Oh, I get where you're not following my position. Sorry, I assumed that was a given.
The public option lowers costs by inserting some honest competition for price into a system that has stopped really bothering trying to keep prices down. The public option has no profit margin, so in order to compete with it the private companies would need to lower prices and be more efficient than the public option in order to make a profit. A public option also has a stronger bargaining position with the providers because it is bigger. A pharmaceutical company can afford to walk away from negotiations rather than take a reasonable price, say with one of the five insurance companies in Indiana, but it could not afford to walk away from the public option like that, so it would need to bargain.
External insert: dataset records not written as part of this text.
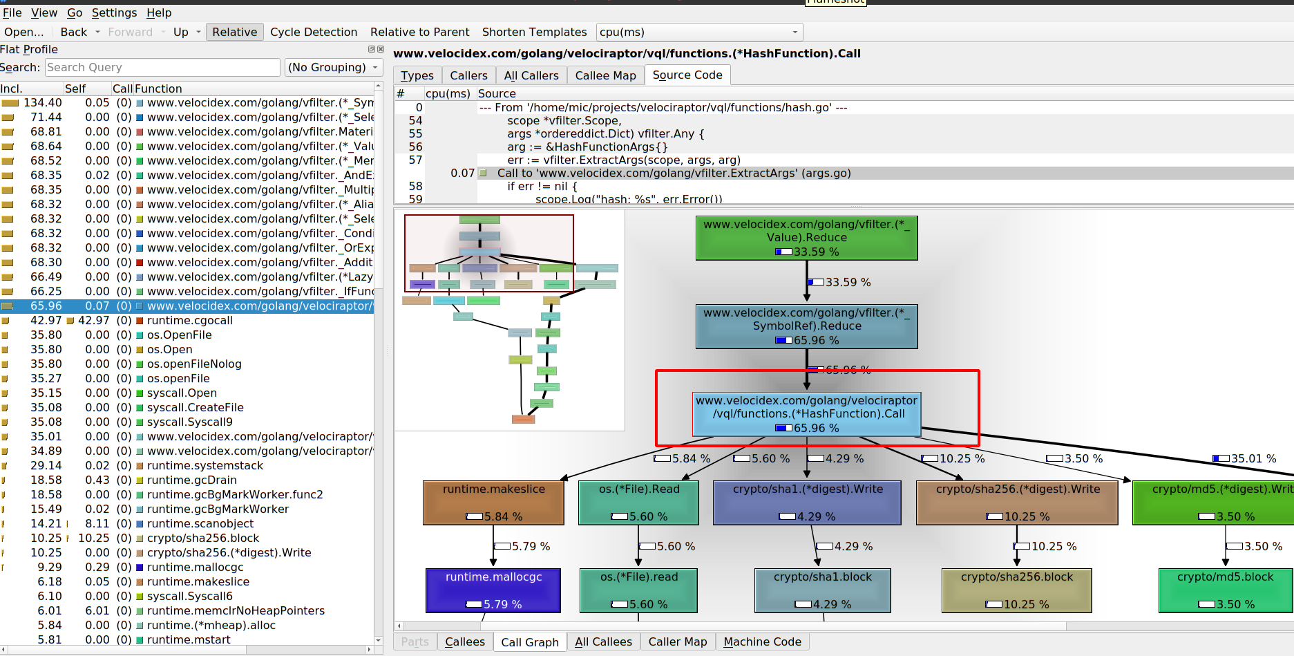
Task: Click the icon beside crypto/sha256.block in list
Action: click(140, 538)
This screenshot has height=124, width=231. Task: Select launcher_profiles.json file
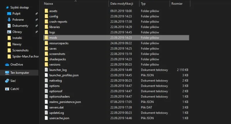64,75
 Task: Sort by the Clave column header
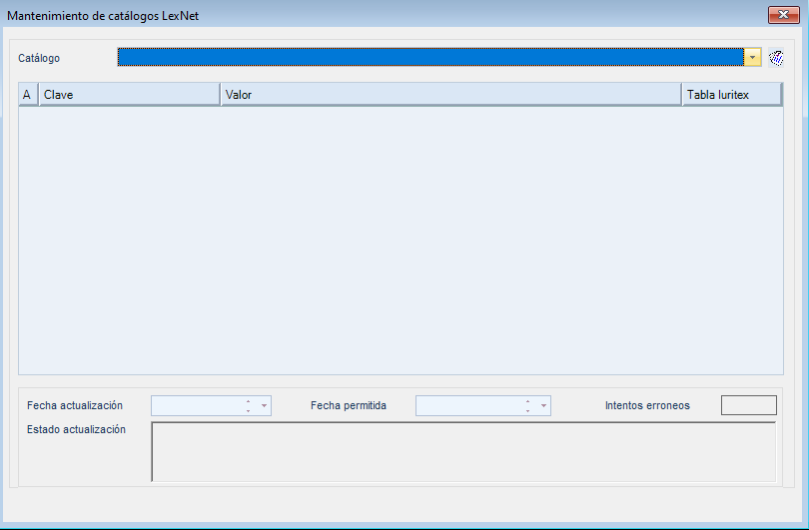click(x=129, y=95)
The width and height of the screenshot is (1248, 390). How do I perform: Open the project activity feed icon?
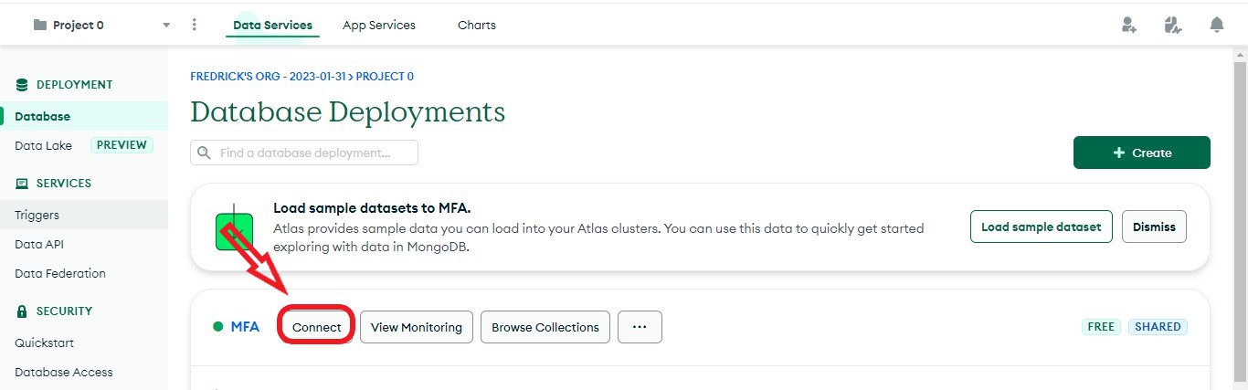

For capitalism to work, what you ideally want is a perfectly informed consumer making rational purchasing decisions based on price and quality. Our health care market doesn't work like that at all. A person has some control over who they work for, but that choice has virtually nothing to do with which health insurance company that employer works with. The employer picks the insurance policy pretty much just based on price and doesn't care about quality. The doctor is who actually decides what products to buy for the patient and he only cares about quality, not price at all. The insurance company only cares about price relative to other insurance companies. If it is paying $1,000 and so is everybody else, it can just jack up rates. All of this is clouded in a thick haze of incomplete information. Nobody actually knows what conditions, of the tens of thousands possible ones, they are going to get some day, or if their insurance will cover what treatments and whatnot. People have no choice other than to go off of this vague "well, I think blue cross is probably good since I've heard of them before" sort of decision model... So, the capitalist mechanism that runs off of informed consumers making rational decisions just doesn't really apply to the health care market. It's too bumfuggled up. The public option fixes that. The government does have the capability to absorb and analyze all that information. Because it is driven by votes, it has an incentive to make rational decisions about both price and quality, and it negotiates directly with the providers. It breaks through the flaws in the market, and by doing so it would force insurance companies to do a better job in order to compete with it.
In an ideal world, we would launch a public option and nobody would sign up for it. It would release rate information and insurance companies would get their act together to beat those rates. It is more important as a way to prod the companies into behaving themselves than as an actual provider. But, if the companies fail, it would be there to catch us.
Also, you talk about it as though it is an entitlement. That is not the case.